Mein zweites Highlight ist definitiv Varvara – eine 14-jährige Tigerdame. Varvara tourte 12 Jahre lang mit dem Zirkus durch die Welt. Bulgarien beschloss zu der Zeit ziemlich ruckartig ein Verbot von Wildtieren im Zirkus. Tolle Sache, nur Varvara war dann arbeitslos und wurde zurückgelassen. Als ich Varvara kennengelernt habe, war sie ziemlich fertig: extremer Parasitenbefall und körperliche Schäden durch falsche Fütterung. Kurzzeitig hat’s auch nicht so gut für sie ausgesehen, aber wir haben Varvara wieder super hinbekommen. Das war in meiner Anfangszeit bei TierArt und irgendwie hat mich das geprägt. Deshalb auch das Tattoo von ihr auf meinem linken Arm.Musstest du denn in deinem Job aufgrund deiner Tattoos mal negative Erfahrungen machen?

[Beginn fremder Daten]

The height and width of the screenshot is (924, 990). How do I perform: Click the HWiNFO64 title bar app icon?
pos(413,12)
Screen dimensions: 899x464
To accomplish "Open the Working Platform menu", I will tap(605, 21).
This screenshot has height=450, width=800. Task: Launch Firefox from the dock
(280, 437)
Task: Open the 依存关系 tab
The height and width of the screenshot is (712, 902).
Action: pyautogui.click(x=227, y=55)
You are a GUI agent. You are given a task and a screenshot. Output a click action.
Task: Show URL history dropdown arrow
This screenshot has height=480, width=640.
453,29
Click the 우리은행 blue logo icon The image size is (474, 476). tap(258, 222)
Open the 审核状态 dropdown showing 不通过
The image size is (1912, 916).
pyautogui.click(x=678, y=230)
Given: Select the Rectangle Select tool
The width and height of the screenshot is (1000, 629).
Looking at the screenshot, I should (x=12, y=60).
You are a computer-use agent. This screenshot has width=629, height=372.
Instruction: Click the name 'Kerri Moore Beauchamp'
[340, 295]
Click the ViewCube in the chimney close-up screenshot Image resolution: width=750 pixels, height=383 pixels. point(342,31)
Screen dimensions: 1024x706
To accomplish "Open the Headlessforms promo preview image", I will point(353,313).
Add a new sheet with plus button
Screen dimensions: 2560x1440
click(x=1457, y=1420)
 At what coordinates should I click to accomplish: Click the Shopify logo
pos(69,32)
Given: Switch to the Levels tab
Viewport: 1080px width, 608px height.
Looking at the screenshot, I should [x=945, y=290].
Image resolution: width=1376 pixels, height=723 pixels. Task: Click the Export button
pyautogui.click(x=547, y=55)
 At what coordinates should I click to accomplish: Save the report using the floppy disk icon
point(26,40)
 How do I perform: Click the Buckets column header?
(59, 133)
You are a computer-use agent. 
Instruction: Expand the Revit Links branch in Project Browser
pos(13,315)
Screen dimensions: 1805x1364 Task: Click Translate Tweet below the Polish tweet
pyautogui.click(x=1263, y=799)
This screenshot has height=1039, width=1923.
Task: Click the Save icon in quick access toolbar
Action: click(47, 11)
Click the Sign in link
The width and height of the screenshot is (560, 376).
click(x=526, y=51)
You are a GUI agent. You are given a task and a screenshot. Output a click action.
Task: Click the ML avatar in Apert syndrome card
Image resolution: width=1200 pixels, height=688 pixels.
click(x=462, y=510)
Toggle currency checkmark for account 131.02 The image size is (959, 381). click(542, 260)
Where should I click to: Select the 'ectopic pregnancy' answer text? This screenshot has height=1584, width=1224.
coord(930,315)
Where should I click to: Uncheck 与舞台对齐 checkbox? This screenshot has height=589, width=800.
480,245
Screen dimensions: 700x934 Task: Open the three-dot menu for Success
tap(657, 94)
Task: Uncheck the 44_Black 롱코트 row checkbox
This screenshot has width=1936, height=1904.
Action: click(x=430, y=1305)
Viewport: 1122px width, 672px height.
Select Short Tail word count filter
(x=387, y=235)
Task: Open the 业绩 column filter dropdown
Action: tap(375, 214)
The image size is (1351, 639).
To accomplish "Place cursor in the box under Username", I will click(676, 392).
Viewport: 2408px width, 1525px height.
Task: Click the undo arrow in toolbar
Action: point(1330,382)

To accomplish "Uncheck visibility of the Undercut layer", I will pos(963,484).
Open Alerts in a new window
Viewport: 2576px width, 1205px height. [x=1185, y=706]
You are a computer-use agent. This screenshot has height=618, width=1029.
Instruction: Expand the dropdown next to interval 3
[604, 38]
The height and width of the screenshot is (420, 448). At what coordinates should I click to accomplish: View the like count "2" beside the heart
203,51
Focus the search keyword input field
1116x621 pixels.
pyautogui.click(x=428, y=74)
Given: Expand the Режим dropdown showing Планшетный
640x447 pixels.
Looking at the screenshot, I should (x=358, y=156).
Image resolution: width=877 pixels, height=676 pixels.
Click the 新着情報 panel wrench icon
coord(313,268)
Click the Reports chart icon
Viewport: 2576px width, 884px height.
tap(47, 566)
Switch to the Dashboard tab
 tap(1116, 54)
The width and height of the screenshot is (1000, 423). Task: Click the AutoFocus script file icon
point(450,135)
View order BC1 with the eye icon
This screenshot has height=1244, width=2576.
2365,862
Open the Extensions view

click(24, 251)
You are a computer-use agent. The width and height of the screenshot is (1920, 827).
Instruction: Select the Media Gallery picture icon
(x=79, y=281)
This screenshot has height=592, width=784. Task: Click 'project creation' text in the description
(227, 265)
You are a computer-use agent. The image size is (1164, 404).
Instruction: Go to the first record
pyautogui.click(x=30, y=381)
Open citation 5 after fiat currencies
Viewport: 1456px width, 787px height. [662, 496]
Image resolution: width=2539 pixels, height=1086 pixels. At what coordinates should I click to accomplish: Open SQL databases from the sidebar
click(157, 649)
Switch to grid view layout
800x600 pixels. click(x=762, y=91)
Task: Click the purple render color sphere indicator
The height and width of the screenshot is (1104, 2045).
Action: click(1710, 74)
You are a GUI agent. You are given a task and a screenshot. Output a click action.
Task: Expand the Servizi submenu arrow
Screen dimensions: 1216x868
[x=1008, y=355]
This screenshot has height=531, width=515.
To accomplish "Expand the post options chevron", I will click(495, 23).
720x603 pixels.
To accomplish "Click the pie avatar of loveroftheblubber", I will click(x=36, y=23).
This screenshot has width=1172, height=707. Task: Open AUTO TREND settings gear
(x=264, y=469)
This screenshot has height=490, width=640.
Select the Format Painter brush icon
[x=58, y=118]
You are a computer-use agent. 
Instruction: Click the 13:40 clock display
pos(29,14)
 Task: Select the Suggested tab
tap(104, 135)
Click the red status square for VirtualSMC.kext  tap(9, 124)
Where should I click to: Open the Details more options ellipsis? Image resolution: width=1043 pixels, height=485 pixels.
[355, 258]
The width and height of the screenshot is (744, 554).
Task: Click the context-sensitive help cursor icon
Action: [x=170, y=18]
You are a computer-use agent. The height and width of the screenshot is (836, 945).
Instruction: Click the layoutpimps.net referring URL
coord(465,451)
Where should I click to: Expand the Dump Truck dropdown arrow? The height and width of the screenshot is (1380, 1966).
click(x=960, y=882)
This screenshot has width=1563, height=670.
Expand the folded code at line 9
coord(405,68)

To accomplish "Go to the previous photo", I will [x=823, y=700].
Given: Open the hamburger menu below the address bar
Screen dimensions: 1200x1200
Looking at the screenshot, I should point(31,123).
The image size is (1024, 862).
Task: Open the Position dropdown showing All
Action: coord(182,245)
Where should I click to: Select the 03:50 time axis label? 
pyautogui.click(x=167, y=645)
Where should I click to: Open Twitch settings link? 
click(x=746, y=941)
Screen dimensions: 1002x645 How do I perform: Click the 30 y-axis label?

Als ich noch in der Gastronomie gearbeitet habe, wollte ein Gast von mir nicht bedient werden – aufgrund der Tattoos. In meinem jetzigen Job mache ich unter anderem viele Führungen mit Kindern. Die finden das meistens toll. Von erwachsenen Gästen kam aber bisher auch nie negatives Feedback aufgrund meiner Optik. Ach, die meisten meiner Kollegen sind übrigens auch tätowiert. Mal mehr und mal weniger, aber ein Problem war das nie. Übrigens auch nicht beim Bewerbungsgespräch.
Das klingt nach einem wirklich tollen Arbeitgeber! Wo findet man euch und wie kann man euch unterstützen?
Also vorab kann man uns natürlich auf Facebook folgen: facebook.com/tierart.de – da gibt’s dann immer Infos und Neuigkeiten. Über Besucher freuen wir uns selbstverständlich auch. Ab Karfreitag finden an Wochenenden sowie Feiertags Führungen statt. Zudem freuen wir uns natürlich auch über Sachspenden oder finanzielle Unterstützung.
Super, wir hoffen wir konnten den ein oder anderen Leser für euch begeistern! Wir planen auf jeden Fall schon unseren Besuch :) Vielen Dank für deine Zeit und den schönen Einblick in deine Arbeit.
Ich danke auch. Hat mich sehr gefreut!